| PROBLEM DESCRIPTION |
Copy the lines of the data from the one containing "Click the Call History phone icon" through the end of the data, both ends included. Omit the pictures from your copy.

(Data for locating text and elements)
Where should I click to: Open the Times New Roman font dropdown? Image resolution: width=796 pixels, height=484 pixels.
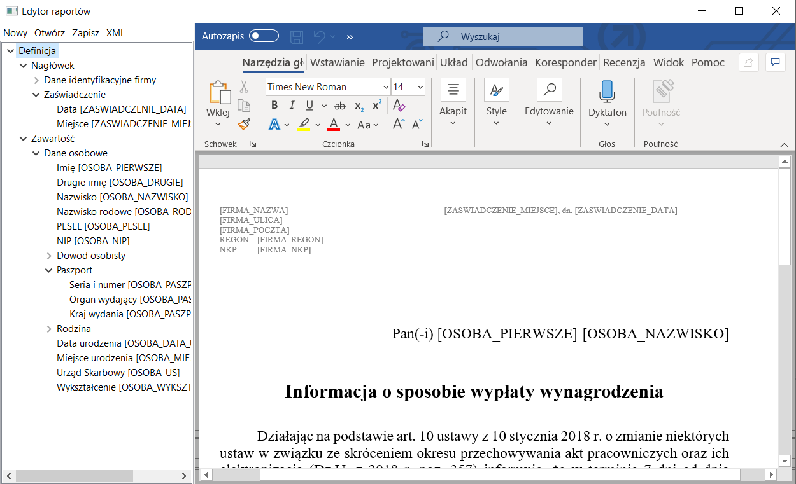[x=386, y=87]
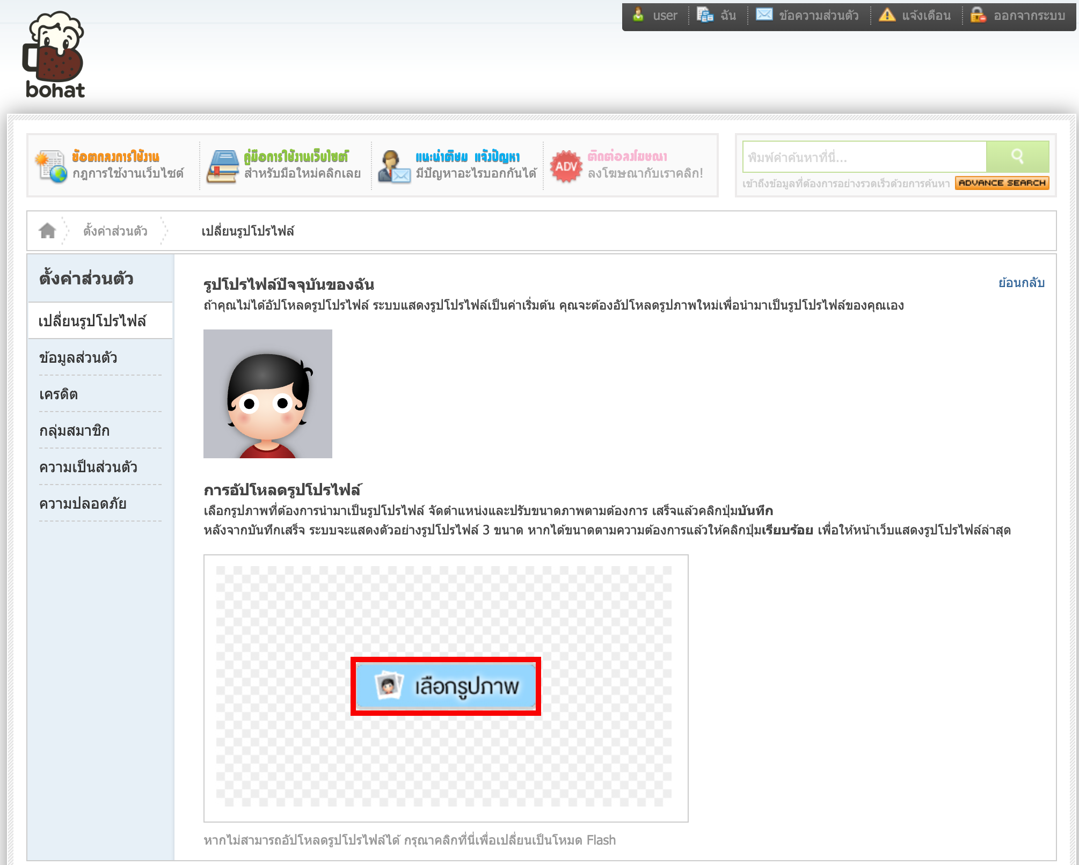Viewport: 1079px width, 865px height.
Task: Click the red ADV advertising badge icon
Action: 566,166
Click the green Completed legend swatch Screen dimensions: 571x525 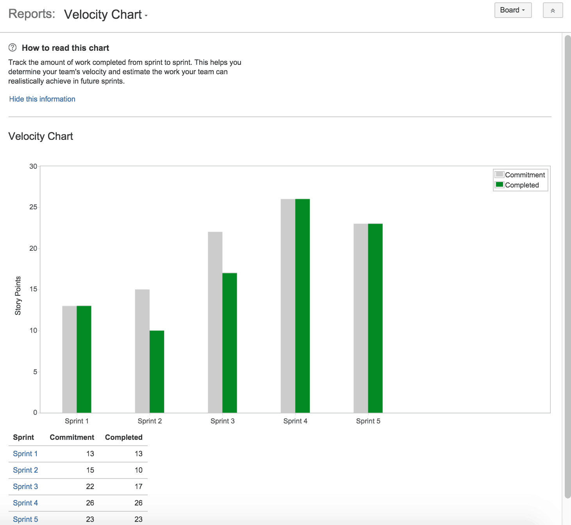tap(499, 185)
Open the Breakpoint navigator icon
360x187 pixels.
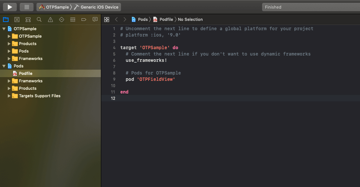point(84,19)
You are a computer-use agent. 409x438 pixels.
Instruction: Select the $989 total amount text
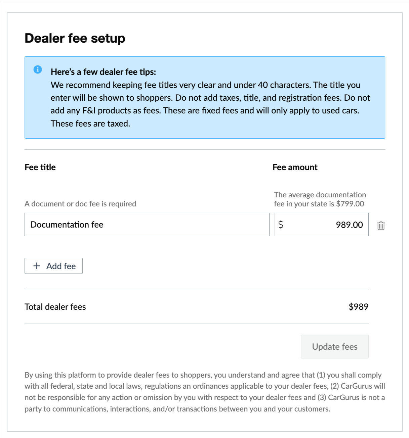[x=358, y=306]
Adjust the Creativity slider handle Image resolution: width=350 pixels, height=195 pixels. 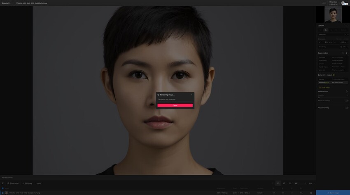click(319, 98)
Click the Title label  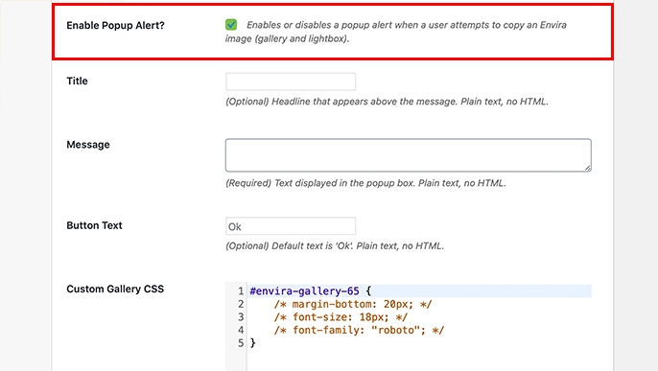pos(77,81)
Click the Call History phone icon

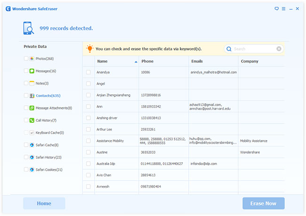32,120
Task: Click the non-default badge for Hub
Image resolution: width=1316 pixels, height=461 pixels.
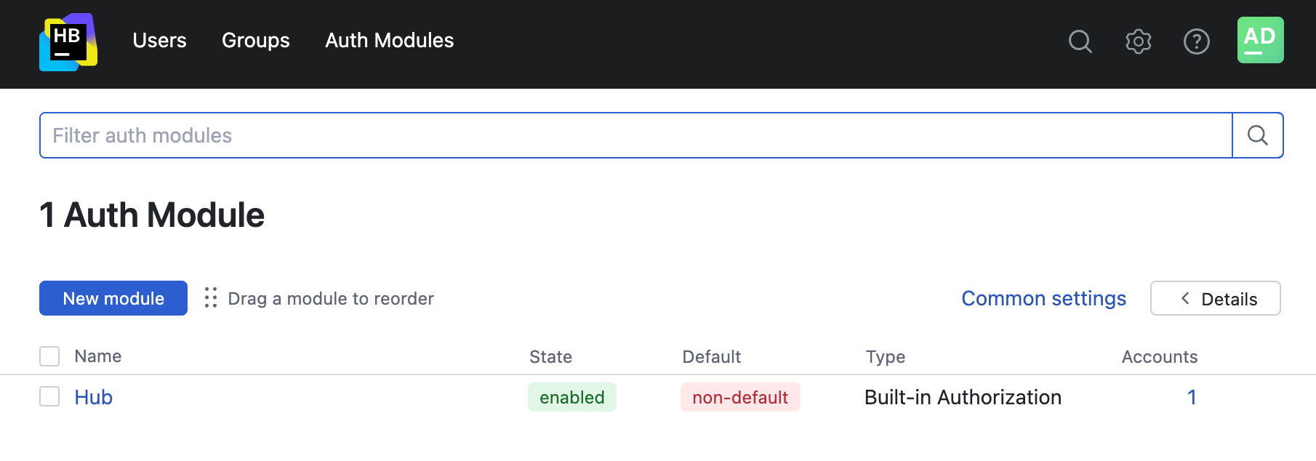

| RESULT FOR THIS EXERCISE |
Click the Call History phone icon

32,120
Task: Click the non-default badge for Hub
Image resolution: width=1316 pixels, height=461 pixels.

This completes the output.